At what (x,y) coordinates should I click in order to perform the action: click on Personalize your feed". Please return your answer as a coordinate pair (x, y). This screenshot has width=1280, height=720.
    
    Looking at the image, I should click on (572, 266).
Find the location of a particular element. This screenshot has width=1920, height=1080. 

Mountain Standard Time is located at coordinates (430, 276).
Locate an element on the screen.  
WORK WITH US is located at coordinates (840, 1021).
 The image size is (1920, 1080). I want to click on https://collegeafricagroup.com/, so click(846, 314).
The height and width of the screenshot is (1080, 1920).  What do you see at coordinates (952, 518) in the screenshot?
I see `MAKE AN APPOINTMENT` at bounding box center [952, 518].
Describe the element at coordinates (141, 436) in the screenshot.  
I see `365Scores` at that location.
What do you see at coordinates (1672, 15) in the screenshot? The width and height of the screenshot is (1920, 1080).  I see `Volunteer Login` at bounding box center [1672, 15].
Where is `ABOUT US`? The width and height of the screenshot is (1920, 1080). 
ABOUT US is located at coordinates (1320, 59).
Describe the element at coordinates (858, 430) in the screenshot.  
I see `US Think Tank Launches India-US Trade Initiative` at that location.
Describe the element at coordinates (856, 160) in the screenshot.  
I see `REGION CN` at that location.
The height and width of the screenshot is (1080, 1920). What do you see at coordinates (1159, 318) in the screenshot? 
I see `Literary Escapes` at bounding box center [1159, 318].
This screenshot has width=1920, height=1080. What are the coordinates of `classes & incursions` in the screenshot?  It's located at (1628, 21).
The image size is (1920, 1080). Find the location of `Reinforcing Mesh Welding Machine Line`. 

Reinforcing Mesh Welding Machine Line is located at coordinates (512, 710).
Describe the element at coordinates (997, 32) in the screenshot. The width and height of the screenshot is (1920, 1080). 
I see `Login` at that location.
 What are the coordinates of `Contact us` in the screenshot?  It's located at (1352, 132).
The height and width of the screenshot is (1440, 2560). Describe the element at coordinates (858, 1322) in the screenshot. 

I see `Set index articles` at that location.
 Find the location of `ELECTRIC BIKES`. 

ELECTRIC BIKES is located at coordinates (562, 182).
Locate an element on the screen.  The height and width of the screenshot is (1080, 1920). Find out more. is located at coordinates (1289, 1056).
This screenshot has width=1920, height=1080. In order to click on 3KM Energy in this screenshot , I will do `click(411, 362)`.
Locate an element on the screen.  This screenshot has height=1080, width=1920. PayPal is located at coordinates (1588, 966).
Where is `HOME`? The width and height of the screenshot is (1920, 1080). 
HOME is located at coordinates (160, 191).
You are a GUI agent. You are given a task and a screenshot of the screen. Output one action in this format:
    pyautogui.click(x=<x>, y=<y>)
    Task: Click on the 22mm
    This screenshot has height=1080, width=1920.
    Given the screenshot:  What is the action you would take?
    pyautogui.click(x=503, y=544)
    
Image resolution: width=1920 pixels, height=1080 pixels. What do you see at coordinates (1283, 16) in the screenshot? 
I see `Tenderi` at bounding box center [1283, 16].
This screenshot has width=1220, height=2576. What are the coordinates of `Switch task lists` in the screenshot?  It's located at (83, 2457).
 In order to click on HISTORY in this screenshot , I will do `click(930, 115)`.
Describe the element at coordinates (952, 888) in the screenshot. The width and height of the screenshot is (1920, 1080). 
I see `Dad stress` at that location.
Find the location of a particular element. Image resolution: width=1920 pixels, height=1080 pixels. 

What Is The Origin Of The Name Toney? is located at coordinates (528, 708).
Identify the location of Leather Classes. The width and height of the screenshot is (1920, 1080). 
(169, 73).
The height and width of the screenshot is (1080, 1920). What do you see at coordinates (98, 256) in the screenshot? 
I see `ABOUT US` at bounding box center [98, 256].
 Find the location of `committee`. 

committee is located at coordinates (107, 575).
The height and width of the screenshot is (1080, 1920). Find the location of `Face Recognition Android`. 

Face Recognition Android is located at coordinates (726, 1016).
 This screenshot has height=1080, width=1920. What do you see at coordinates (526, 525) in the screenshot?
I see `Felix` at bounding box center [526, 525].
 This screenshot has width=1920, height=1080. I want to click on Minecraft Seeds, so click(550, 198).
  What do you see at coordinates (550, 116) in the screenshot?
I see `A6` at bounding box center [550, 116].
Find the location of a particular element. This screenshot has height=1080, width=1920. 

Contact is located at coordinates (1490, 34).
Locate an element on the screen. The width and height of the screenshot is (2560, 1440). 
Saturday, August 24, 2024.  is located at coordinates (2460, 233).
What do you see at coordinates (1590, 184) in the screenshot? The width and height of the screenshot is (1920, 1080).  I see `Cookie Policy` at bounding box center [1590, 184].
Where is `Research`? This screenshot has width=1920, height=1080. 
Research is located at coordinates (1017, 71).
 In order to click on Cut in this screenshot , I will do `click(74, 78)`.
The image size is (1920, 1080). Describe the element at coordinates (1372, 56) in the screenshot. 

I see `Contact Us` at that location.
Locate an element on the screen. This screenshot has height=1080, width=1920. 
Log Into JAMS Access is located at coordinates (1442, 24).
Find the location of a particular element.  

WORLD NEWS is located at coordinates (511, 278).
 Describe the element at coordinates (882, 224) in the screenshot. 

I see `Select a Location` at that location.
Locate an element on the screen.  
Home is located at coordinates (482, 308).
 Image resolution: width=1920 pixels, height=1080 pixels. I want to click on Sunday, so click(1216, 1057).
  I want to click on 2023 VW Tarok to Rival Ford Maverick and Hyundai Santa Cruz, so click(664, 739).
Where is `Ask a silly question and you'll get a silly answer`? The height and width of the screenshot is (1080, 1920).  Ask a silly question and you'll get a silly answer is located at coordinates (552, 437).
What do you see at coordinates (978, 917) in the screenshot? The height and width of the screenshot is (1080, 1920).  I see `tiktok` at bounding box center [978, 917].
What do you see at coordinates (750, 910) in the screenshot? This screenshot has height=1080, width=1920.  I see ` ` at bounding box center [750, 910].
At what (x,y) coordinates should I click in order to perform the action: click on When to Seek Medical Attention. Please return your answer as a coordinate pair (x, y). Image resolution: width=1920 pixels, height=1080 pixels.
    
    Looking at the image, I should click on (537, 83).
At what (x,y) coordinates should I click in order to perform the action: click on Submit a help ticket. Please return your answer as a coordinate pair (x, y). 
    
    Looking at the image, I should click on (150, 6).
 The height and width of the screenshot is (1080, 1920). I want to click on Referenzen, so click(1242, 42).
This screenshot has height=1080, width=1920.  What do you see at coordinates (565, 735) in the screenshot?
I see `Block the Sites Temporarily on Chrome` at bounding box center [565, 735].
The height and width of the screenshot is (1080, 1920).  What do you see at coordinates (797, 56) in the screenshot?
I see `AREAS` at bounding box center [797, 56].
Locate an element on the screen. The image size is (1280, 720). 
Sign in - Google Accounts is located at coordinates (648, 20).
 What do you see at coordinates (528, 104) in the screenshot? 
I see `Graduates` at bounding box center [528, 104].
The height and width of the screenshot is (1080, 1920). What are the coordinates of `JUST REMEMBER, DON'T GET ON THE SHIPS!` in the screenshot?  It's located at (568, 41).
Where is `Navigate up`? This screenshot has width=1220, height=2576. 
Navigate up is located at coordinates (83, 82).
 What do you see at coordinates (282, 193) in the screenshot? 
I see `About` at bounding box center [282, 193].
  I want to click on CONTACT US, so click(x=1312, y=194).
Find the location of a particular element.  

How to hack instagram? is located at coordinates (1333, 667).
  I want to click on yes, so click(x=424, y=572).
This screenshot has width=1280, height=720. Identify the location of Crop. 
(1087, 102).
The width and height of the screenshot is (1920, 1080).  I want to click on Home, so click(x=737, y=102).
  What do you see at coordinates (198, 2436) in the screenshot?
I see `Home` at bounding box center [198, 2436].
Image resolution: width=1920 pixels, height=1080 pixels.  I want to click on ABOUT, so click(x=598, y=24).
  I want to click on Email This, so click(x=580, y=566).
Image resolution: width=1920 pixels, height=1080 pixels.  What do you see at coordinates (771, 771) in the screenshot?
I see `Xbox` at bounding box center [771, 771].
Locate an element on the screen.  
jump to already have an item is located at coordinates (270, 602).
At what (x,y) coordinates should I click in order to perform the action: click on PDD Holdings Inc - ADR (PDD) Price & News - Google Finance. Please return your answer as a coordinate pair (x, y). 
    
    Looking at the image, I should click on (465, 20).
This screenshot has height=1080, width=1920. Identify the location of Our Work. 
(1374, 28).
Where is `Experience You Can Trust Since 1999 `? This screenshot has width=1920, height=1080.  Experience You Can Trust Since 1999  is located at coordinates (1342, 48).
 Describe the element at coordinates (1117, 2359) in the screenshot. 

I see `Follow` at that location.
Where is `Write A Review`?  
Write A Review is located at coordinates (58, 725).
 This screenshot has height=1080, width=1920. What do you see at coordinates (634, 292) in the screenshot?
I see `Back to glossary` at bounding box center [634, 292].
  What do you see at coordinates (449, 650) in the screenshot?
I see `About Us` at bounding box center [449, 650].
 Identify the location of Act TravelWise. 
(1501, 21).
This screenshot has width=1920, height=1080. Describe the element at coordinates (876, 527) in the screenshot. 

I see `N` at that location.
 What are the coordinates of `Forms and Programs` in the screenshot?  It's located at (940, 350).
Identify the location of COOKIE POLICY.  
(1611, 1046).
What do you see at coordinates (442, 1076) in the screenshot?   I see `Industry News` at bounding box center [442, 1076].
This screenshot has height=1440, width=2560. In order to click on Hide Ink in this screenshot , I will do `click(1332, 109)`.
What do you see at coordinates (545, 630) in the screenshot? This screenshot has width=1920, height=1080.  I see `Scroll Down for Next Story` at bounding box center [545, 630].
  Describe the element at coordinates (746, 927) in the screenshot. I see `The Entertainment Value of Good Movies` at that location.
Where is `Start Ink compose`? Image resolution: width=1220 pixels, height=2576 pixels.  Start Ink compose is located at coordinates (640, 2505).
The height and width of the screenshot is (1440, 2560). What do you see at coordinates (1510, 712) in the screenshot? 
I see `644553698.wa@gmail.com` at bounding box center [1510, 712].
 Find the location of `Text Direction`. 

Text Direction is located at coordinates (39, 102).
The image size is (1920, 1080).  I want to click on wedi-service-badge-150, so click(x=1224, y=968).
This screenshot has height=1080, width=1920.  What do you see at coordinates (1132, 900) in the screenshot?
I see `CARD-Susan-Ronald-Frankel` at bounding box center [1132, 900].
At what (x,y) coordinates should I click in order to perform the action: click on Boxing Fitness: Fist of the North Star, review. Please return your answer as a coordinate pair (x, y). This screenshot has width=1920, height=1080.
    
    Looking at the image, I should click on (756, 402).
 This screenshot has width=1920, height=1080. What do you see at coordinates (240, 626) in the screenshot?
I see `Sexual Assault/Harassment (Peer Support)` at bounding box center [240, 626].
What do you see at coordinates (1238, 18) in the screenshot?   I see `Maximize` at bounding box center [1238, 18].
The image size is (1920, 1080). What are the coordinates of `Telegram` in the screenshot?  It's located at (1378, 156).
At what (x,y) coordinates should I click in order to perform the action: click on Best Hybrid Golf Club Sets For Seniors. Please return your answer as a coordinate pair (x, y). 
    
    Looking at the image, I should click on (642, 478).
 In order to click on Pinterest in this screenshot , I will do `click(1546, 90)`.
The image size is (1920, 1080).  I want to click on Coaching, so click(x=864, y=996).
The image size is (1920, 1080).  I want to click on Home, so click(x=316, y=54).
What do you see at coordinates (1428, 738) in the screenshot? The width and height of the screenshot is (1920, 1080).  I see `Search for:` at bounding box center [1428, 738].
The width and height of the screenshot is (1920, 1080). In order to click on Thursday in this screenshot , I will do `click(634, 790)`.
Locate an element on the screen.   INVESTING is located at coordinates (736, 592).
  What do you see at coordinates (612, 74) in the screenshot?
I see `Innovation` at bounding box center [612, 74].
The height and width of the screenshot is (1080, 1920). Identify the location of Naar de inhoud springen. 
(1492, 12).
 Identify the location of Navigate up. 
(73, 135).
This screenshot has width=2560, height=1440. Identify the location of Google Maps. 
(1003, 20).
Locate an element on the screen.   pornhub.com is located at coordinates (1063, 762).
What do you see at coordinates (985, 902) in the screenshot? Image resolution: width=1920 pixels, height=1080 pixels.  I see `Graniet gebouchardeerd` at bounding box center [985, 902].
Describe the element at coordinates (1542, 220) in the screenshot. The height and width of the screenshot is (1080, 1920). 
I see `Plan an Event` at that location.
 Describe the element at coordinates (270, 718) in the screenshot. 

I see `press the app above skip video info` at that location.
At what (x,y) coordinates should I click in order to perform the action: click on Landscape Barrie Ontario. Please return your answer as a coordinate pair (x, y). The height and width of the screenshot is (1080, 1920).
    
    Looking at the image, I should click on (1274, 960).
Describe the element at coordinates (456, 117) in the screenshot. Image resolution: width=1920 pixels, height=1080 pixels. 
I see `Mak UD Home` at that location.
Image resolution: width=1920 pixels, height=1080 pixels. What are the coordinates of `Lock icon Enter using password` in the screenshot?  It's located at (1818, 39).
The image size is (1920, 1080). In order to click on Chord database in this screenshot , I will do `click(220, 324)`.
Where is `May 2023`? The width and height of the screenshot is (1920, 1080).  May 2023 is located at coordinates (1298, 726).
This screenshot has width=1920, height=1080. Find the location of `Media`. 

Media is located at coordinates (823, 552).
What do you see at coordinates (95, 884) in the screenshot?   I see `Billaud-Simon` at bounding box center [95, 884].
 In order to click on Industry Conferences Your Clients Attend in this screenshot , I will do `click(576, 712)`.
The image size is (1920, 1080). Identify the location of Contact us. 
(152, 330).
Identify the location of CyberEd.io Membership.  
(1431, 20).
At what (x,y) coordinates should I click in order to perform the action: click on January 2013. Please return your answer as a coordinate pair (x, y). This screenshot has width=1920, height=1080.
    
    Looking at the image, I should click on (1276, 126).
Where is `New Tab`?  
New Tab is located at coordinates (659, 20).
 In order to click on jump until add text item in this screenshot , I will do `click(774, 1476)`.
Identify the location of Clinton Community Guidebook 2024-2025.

+===+

Please write out the data from the line that contains "This screenshot has width=1280, height=720. Identify" through the line that contains "I want to click on Email", both lines included, copying each line exactly.

→ Expected output:
This screenshot has width=1280, height=720. Identify the location of Crop. 
(1087, 102).
The width and height of the screenshot is (1920, 1080).  I want to click on Home, so click(x=737, y=102).
  What do you see at coordinates (198, 2436) in the screenshot?
I see `Home` at bounding box center [198, 2436].
Image resolution: width=1920 pixels, height=1080 pixels.  I want to click on ABOUT, so click(x=598, y=24).
  I want to click on Email This, so click(x=580, y=566).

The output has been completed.